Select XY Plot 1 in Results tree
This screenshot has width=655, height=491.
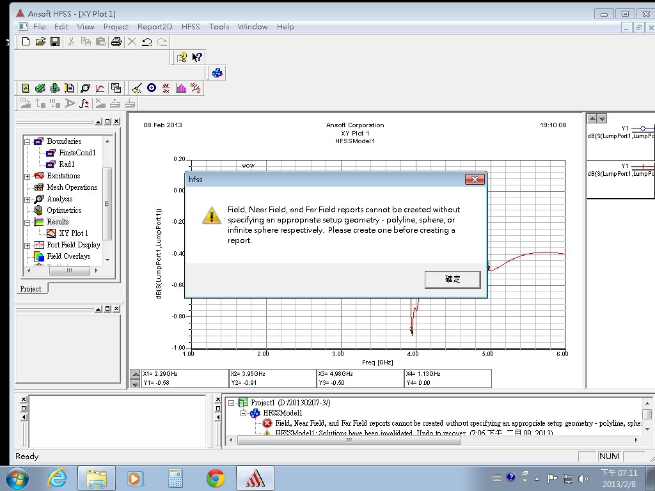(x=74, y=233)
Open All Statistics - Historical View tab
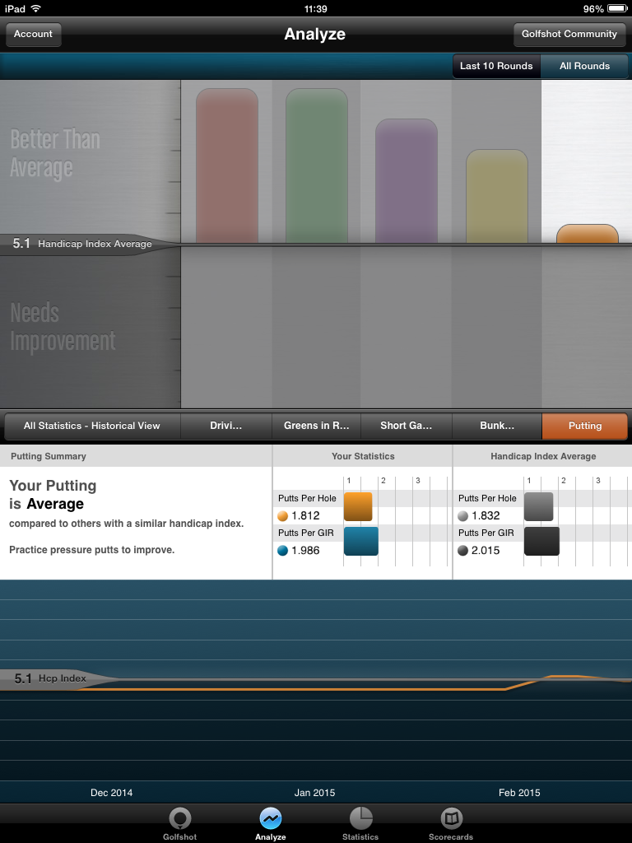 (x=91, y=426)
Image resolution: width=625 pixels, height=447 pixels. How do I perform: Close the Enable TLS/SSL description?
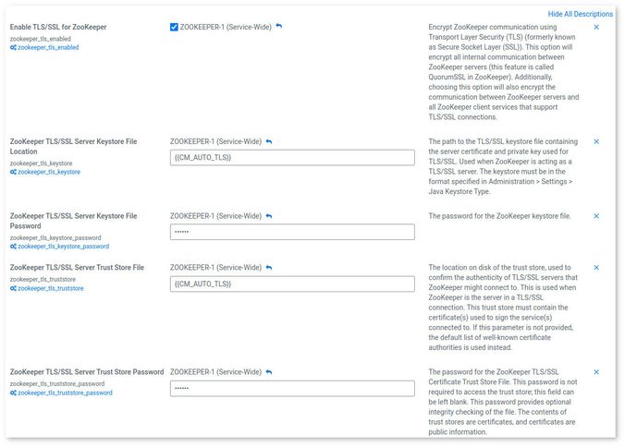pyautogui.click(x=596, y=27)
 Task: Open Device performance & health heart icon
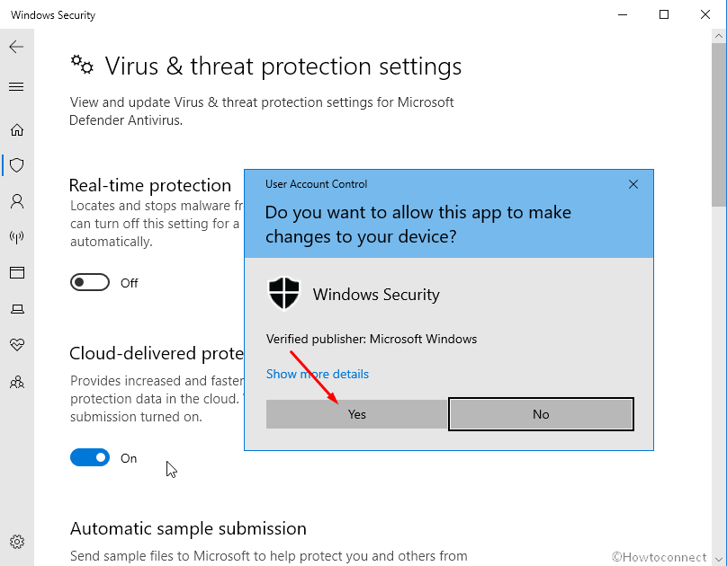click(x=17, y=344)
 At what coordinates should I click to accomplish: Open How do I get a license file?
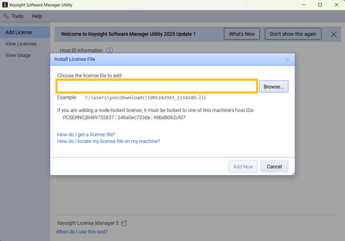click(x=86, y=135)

...

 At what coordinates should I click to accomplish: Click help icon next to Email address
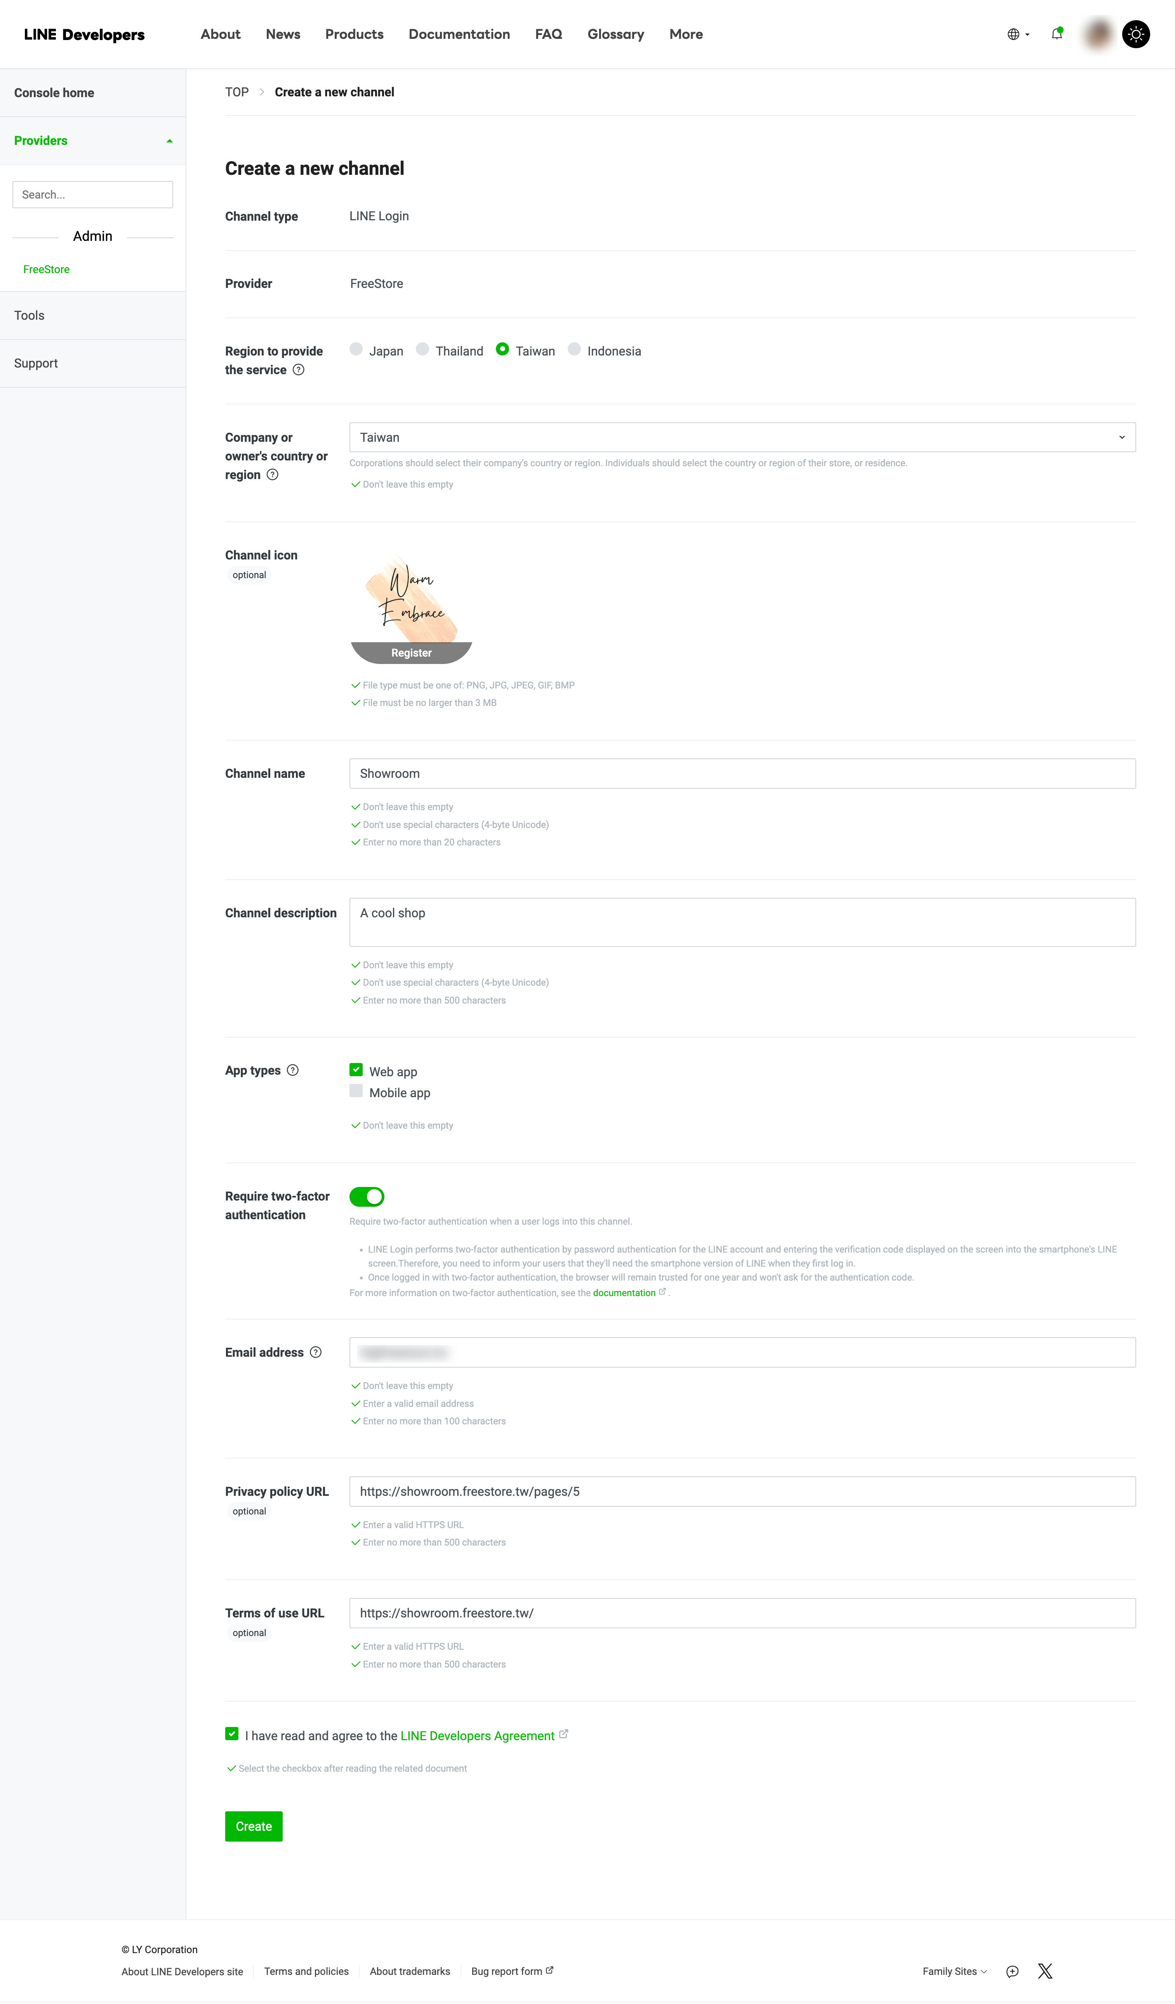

---

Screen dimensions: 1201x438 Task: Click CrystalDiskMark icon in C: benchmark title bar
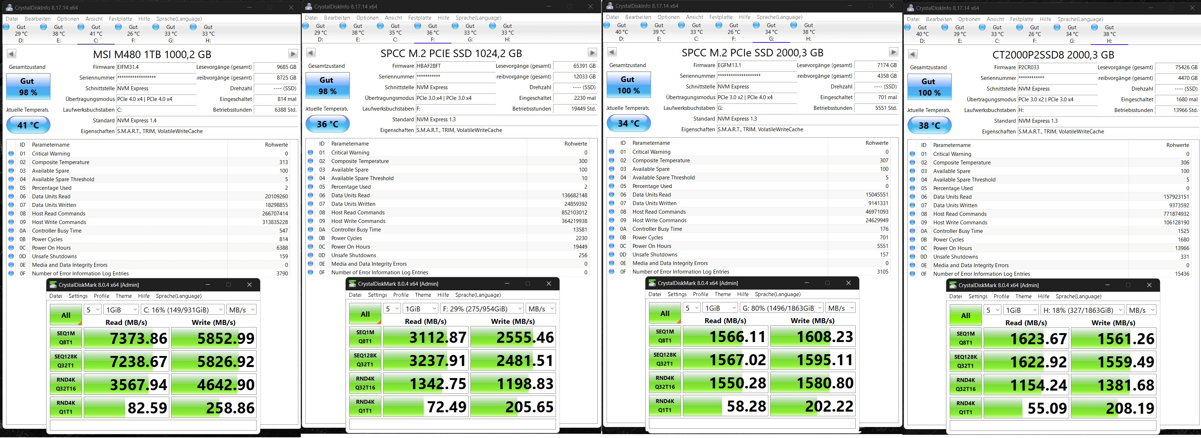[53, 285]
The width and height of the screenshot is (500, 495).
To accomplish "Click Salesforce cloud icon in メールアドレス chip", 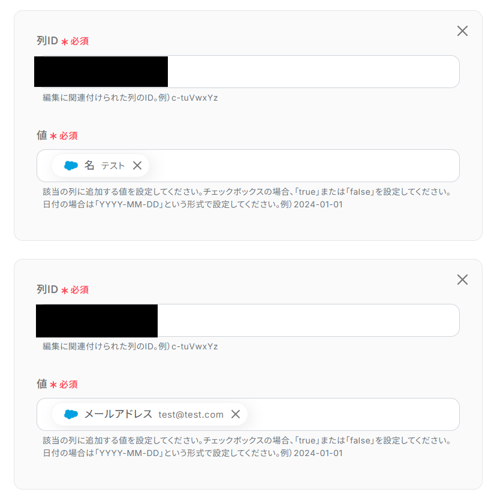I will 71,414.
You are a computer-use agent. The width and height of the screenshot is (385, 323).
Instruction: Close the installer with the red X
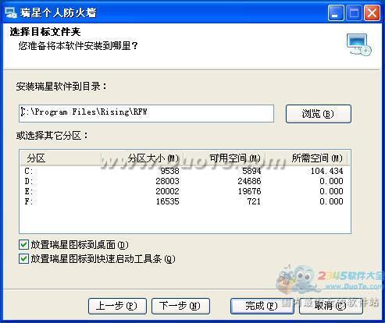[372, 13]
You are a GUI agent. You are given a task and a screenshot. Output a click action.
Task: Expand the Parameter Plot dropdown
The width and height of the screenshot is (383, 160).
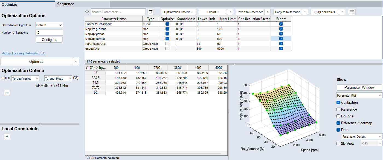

* **What you have to do**
Copy out the entries word for word, starting with the line that contains "Image resolution: width=625" and going on through the line that contains "click(x=17, y=344)". Leave the pictures out of your answer.

* **Solution for this task**
Image resolution: width=625 pixels, height=447 pixels. How do I perform: Close the Enable TLS/SSL description?
pyautogui.click(x=596, y=27)
 Task: Open Device performance & health heart icon
click(x=17, y=344)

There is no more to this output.